EXERCISE TEXT:
——

- Born: August 31, 1903 London, Ontario
- Died: June 17, 1994 (aged 90)
- Education: University of Western Ontario (BA, MA) University of Toronto (PhD)
- Scientific career
- Fields: Marine biology
- Workplaces: University of Western Ontario

= Helen Battle =

Canadian marine biologist (1903–1994)

Helen Irene Battle (August 31, 1903 – June 17, 1994) was a pioneering Canadian ichthyologist and marine biologist. She was the first Canadian woman to earn a PhD in marine biology and she was also one of the first zoologists to engage in laboratory research (as opposed to field research). She was an emeritus professor of zoology at the University of Western Ontario from 1972.

== Early life and education ==
Born in London, Ontario, she received B.A. (1923) and M.A. (1924) from University of Western Ontario (Western University) and was 16 years old when she started her undergraduate degree. Her master's thesis was on the field of fish embryology. She completed her PhD at the University of Toronto in 1928 under the supervision of Archibald G. Huntsman, whereby she also became the first woman in Canada to earn a PhD in Marine Biology.

== Career ==
From 1929 to 1967, Battle served on the faculty of Western University. Battle's teaching career spanned over fifty years and 4,500 students, involving topics such as the embryology of marine life and teaching methodology. During her tenure, Dr. Battle fought for improving the position of women in universities and encouraged women to study science and go to graduate school. In 1956, Battle became Acting Head of the Zoology Department at Western University, in which she was instrumental in the design and creation of the Biology and Geology Building at Western University. Even after her retirement in 1967, Battle found innovative ways to teach and was one of the first instructors to use television, taping a series of lectures for the Natural Science Centre.

Her research included examining the impact of pollutants on marine life and drinking water through the analysis of fertilized fish eggs. She was one of the first zoologists to actively apply laboratory research methods to marine problems, including histology and physiology methods. She also pioneered the use of fish eggs to study the effects of carcinogenic substances on cell development. She published 37 research articles between 1926 and 1973, in which many of her papers are illustrated with her own ink drawings.

——

INPUT DATA:
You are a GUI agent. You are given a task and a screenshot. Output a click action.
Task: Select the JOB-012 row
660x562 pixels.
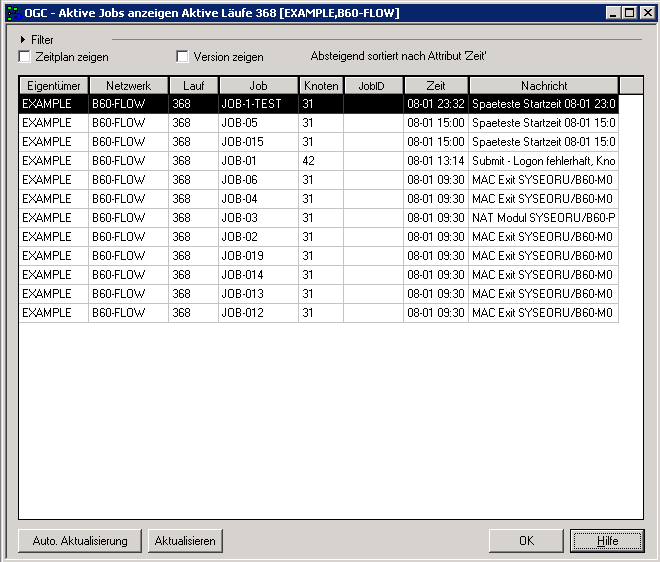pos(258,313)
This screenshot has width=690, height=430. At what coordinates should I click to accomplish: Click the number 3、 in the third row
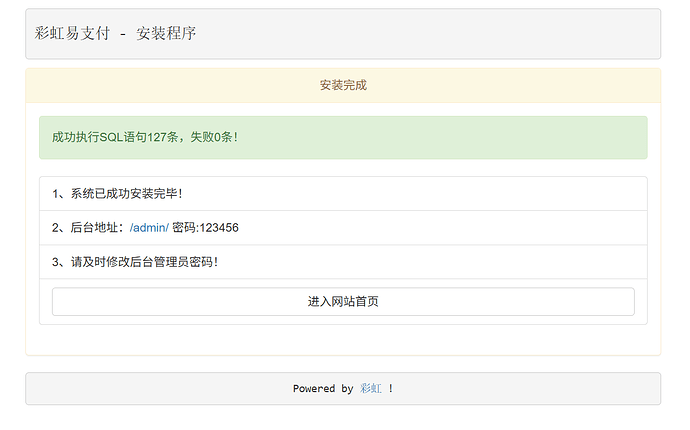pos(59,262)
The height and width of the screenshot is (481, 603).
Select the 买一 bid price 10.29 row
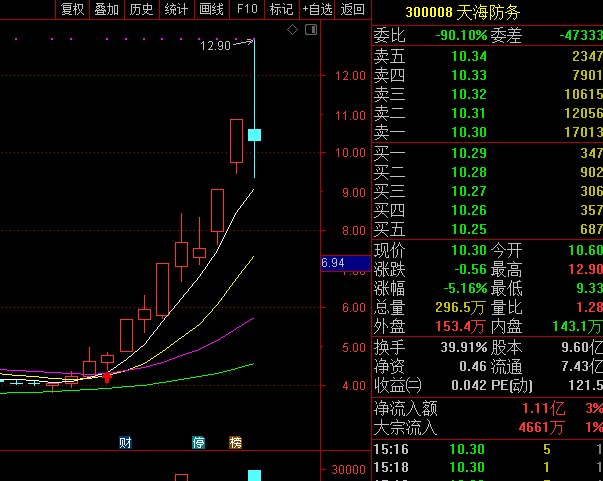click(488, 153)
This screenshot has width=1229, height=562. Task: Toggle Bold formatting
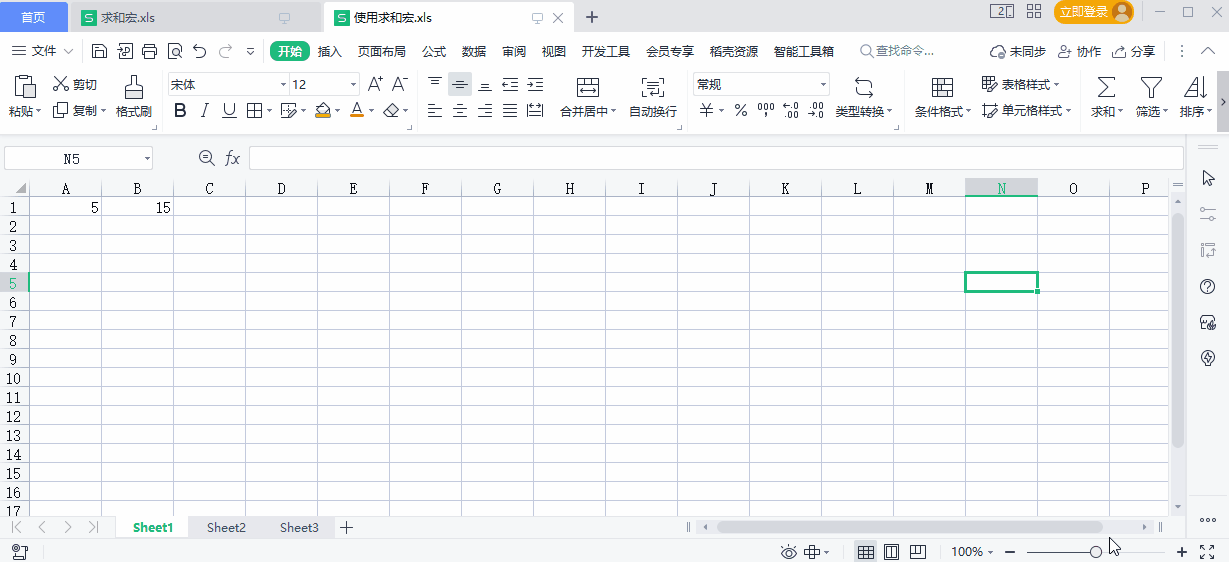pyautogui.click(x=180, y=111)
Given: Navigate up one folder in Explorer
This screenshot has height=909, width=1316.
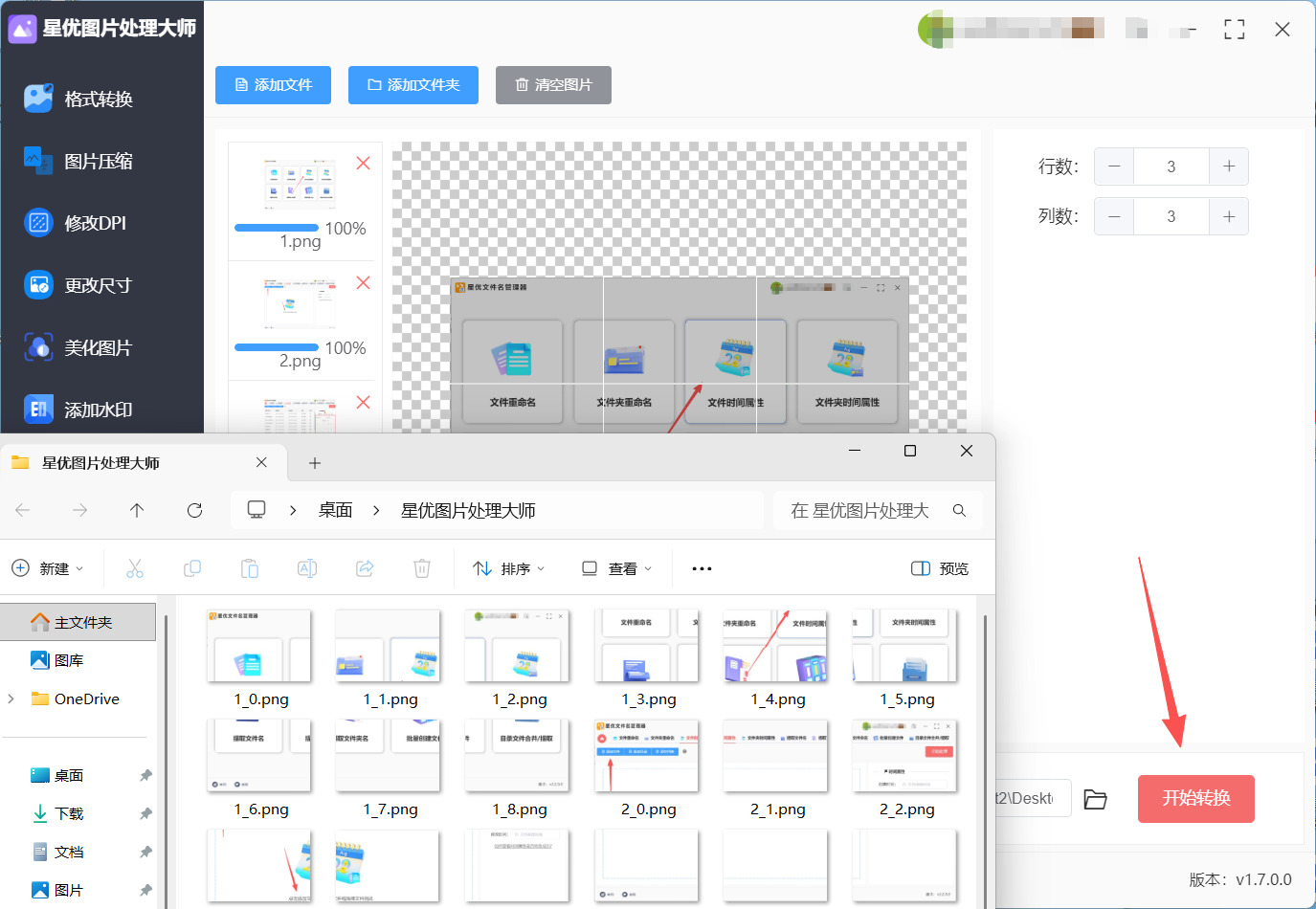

——

ACTION ITEM A: Duplicate the Helen Battle biography word for word, starting with "Helen Irene Battle" and going on through "Ontario from 1972.".
ACTION ITEM B: Using the Helen Battle biography, decide whether each statement agrees with it: (i) Battle was 16 years old when she began her undergraduate degree; (ii) Battle became Acting Head of the Zoology Department in 1967; (iii) Battle published 37 research articles between 1926 and 1973. Answer yes or no for each and quote the words of the biography that settle it.
ACTION ITEM C: Take the Helen Battle biography further, writing on from after its final sentence.
The data after the Helen Battle biography comes from a separate source.

TASK ANSWER A:
Helen Irene Battle (August 31, 1903 – June 17, 1994) was a pioneering Canadian ichthyologist and marine biologist. She was the first Canadian woman to earn a PhD in marine biology and she was also one of the first zoologists to engage in laboratory research (as opposed to field research). She was an emeritus professor of zoology at the University of Western Ontario from 1972.

TASK ANSWER B:
(i) Yes: "was 16 years old when she started her undergraduate degree"
(ii) No: "In 1956, Battle became Acting Head of the Zoology Department at Western University"
(iii) Yes: "She published 37 research articles between 1926 and 1973"

TASK ANSWER C:
She co-founded the Canadian Society of Zoologists (CSZ) in 1961, and served as president for the society from 1962 to 1963. She was awarded the Canadian Centennial Medal in 1967, and in 1971 was awarded an honorary Doctor of Laws from Western as well as a Doctor of Science from Carleton University. She received the F. E. J. Fry medal from the Canadian Society of Zoologists in 1977, becoming the first woman recipient. She was an honorary member of the National Association of Biology Teachers, and in 1991, the Canadian Society of Zoologists established the Helen I. Battle award in her honour.

== Publications ==

- Battle, H.I. and Sprules, W.M., 1960. A description of the semi-buoyant eggs and early developmental stages of the goldeye, Hiodon alosoides (Rafinesque). Journal of the Fisheries Board of Canada, 17(2), pp. 245–266.
- Shaw, B.L. and Battle, H.I., 1957. The gross and microscopic anatomy of the digestive tract of the oyster Crassostrea virginica (Gmelin). Canadian Journal of Zoology, 35(3), pp. 325–347.
- Battle, H.I., 1944. The embryology of the Atlantic salmon (Salmo salar Linnaeus). Canadian Journal of Research, 22(5), pp. 105–125.
- Battle, H.I., Huntsman, A.G., Jeffers, A.M., Jeffers, G.W., Johnson, W.H. and McNairn, N.A., 1936. Fatness, digestion and food of Passamaquoddy young herring. Journal of the Biological Board of Canada, 2(4), pp. 401–429.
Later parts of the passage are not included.